Hohe Oberflächen-Reinheitsgrade lassen sich auch durch Strahlreinigung erzielen. Diese mechanischen Verfahren kommen häufig zum Einsatz, wenn neben Sauberkeit weitere Eigenschaften wie beispielsweise Gratfreiheit, Glätten, Aufrauen oder Mattieren gefragt sind. Zu den Strahlverfahren zählen zum Beispiel Druckluftstrahlen, Schleuderradstrahlen, Wasserstrahlen, CO2-Schnee- und Pelletstrahlen sowie Laserstrahlen.

Die CO2-Schneestrahlreinigung verwendet flüssiges Kohlendioxid als Strahlmittel oder einen Trockeneisblock der abgeschabt wird. Durch die Kombination mechanischer, thermischer und chemischer Eigenschaften entfernt der CO2-Schnee beim Auftreffen auf die Oberfläche feste und filmische Verunreinigungen trocken, rückstands- und chemikalienfrei von nahezu allen Materialien. Definierte Funktionsbereiche von Bauteilen wie beispielsweise Dicht- und Klebeflächen lassen sich mit diesem Verfahren gezielt behandeln, ohne dass das komplette Bauteil gereinigt werden muss. Es kann einfach automatisiert werden und die Anwendungsbereiche werden durch die Entwicklung neuer Werkzeuge kontinuierlich erweitert.

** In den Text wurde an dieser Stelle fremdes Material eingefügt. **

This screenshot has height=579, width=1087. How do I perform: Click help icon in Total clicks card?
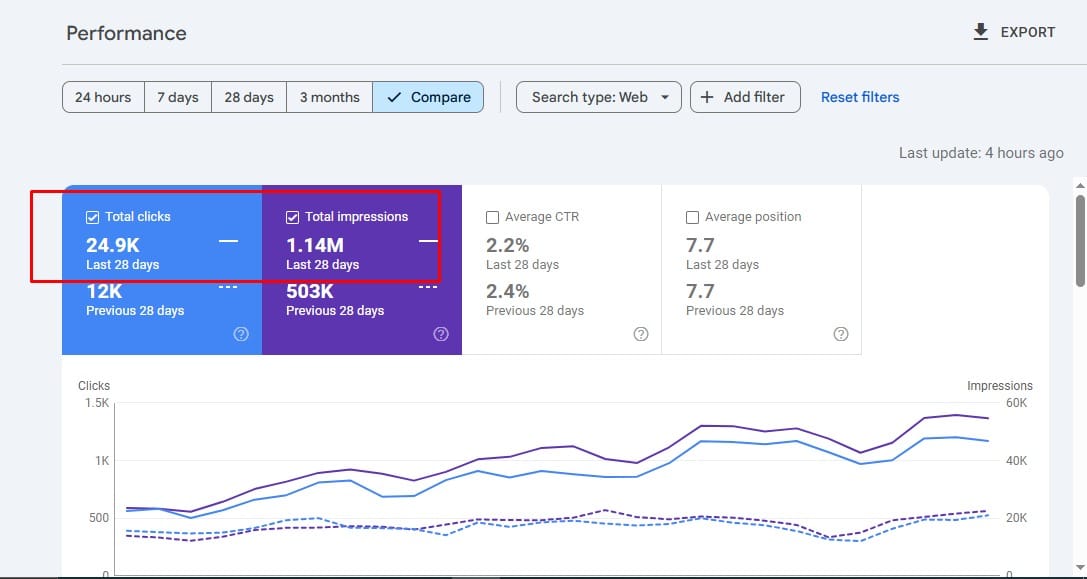[x=241, y=334]
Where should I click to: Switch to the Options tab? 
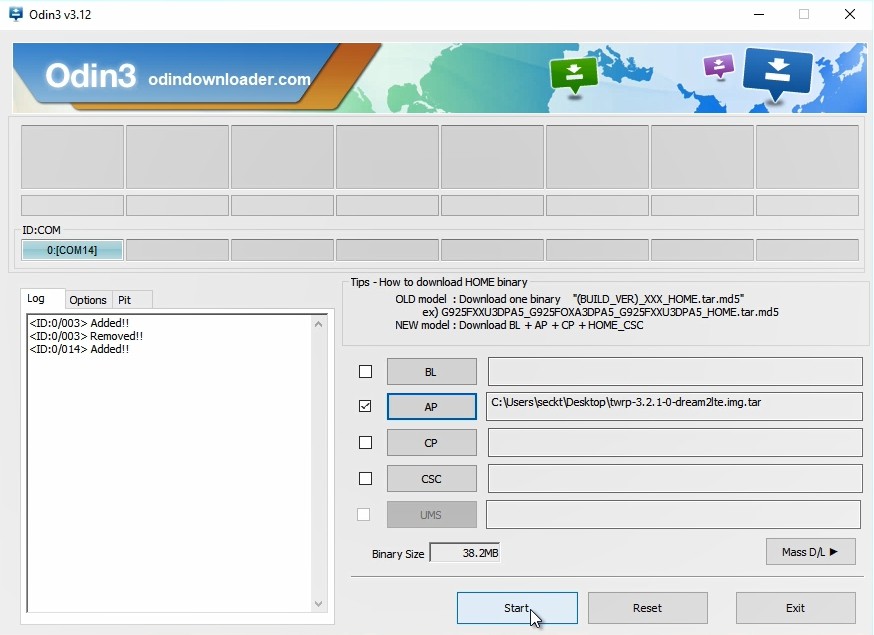click(x=88, y=300)
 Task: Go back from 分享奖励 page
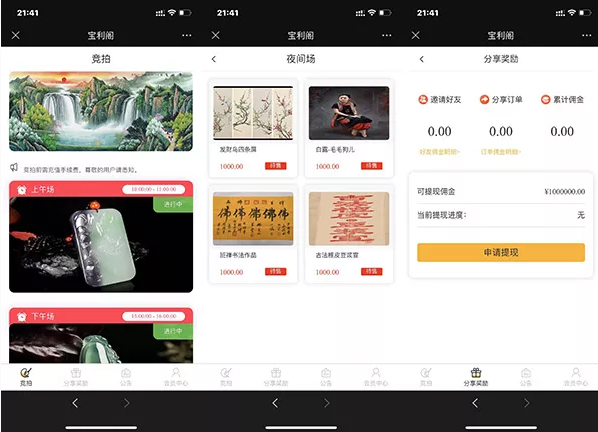(421, 59)
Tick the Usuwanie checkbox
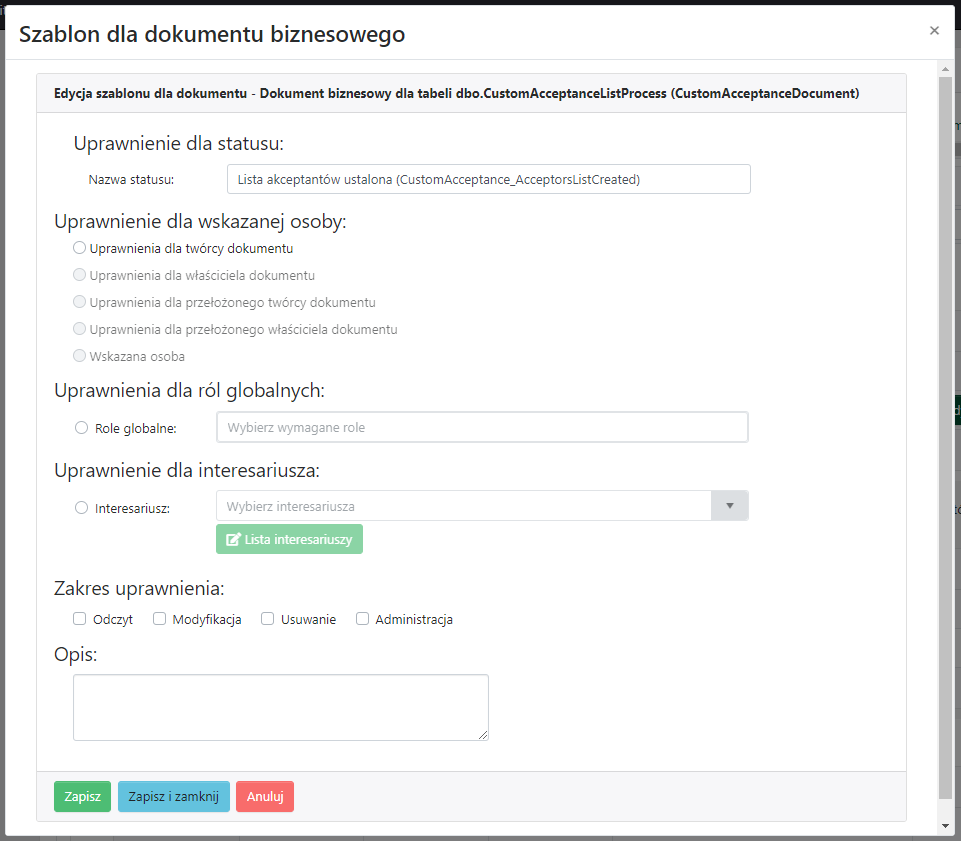The width and height of the screenshot is (961, 841). pyautogui.click(x=267, y=619)
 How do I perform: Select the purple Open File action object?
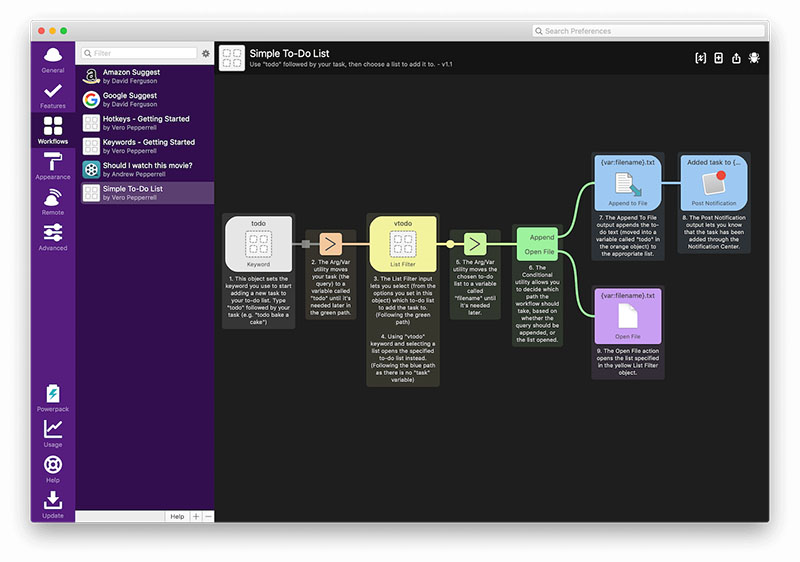628,316
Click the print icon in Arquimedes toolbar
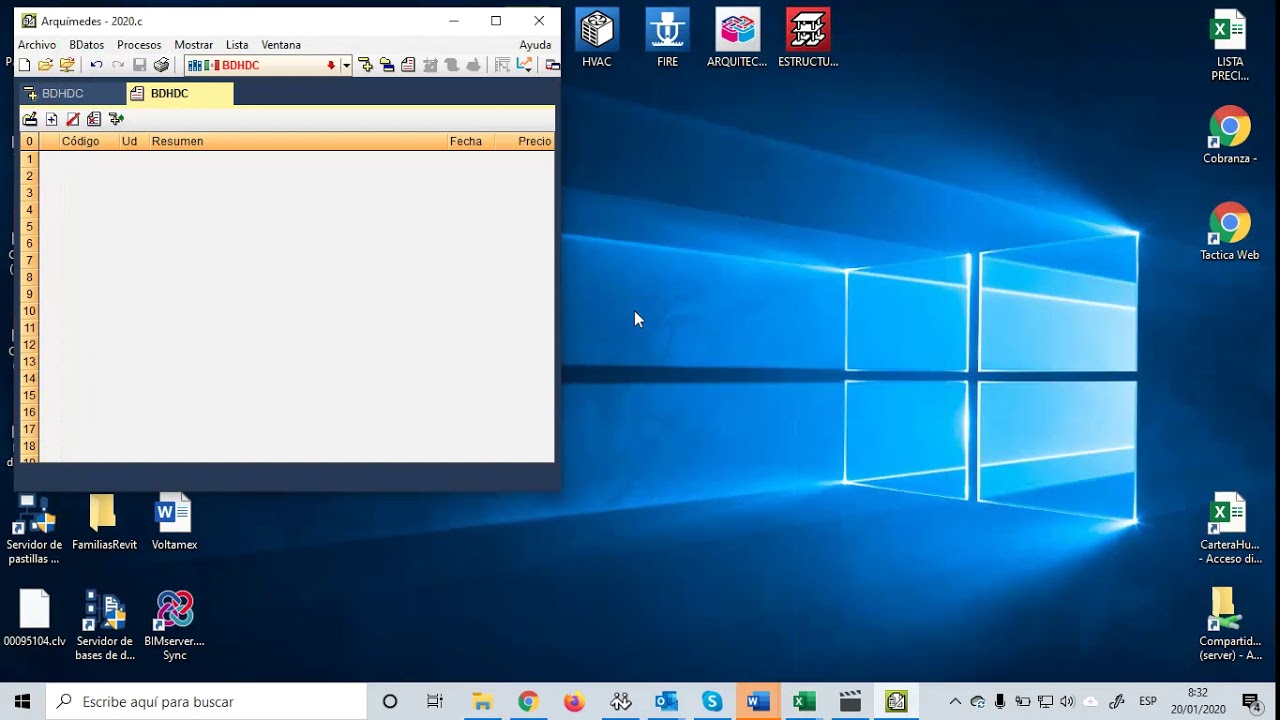The height and width of the screenshot is (720, 1280). [161, 65]
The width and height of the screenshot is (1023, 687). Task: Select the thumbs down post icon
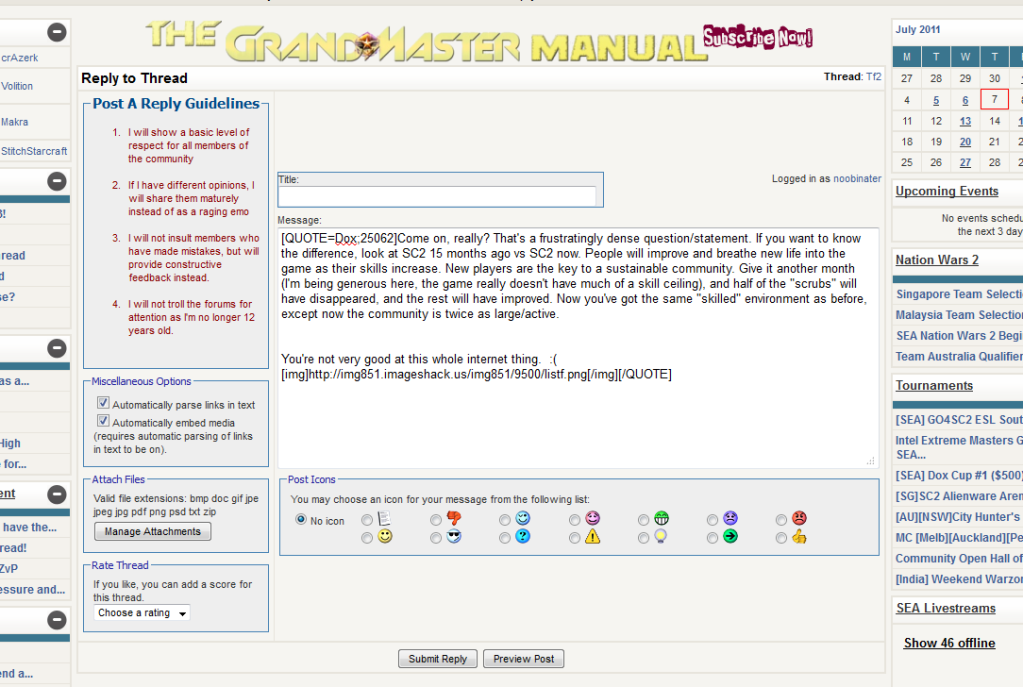(437, 520)
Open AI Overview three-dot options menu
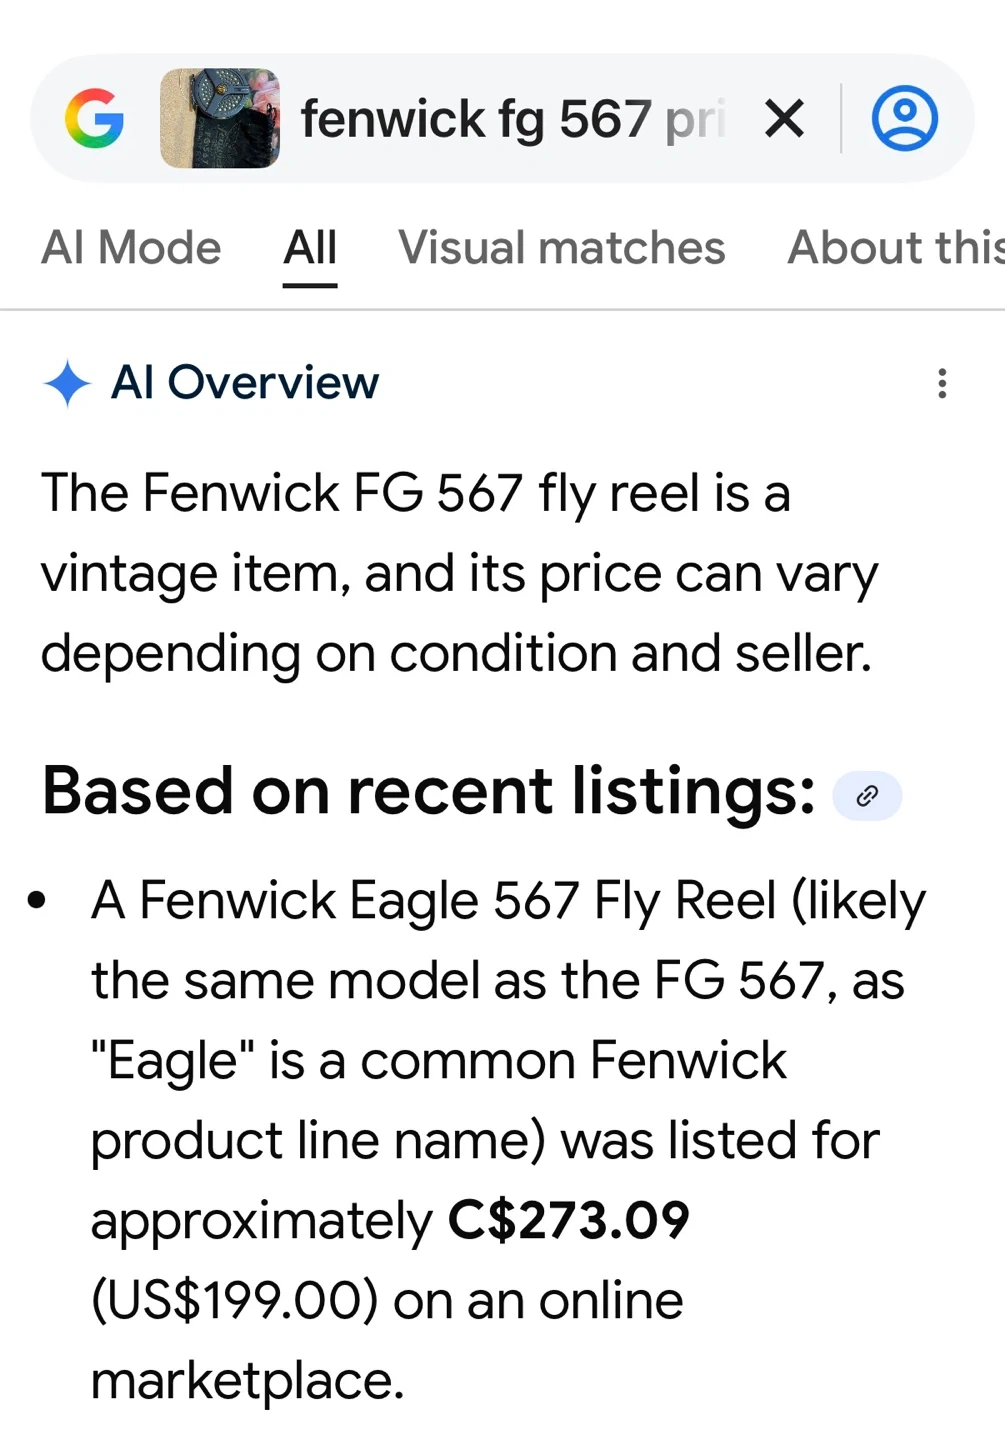The image size is (1005, 1440). [x=941, y=383]
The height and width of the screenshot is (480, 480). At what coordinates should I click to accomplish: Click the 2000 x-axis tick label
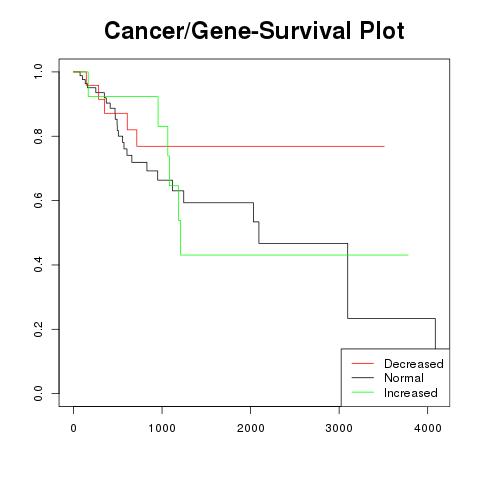click(x=251, y=428)
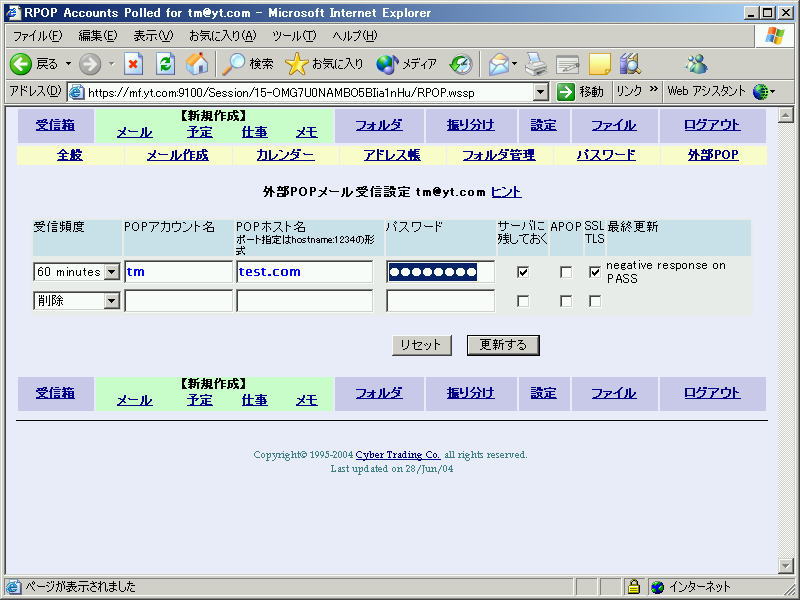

Beim Trockeneisstrahlen kommen statt flüssigem Kohlendioxid etwa reiskorngroße Eis-Pellets aus Kohlendioxid als Strahlmittel zum Einsatz. Einsatzgebiet des Trockeneisstrahlens ist die Reinigung von Werkzeugen, Formen, Maschinen und Anlagen.

Die Laserstrahlreinigung nutzt einen leistungsstarken, fokussierten Laserstrahl als Reinigungsmedium. Er wird über die zu reinigende Oberfläche geführt, wobei die Lichtenergie des Laserstrahls direkt in thermische Energie umgewandelt wird und auf der Schmutzschicht schlagartig verdampft. Dabei entsteht eine Plasmaschockwelle, durch die auch nicht verdampfbare Partikel entfernt werden.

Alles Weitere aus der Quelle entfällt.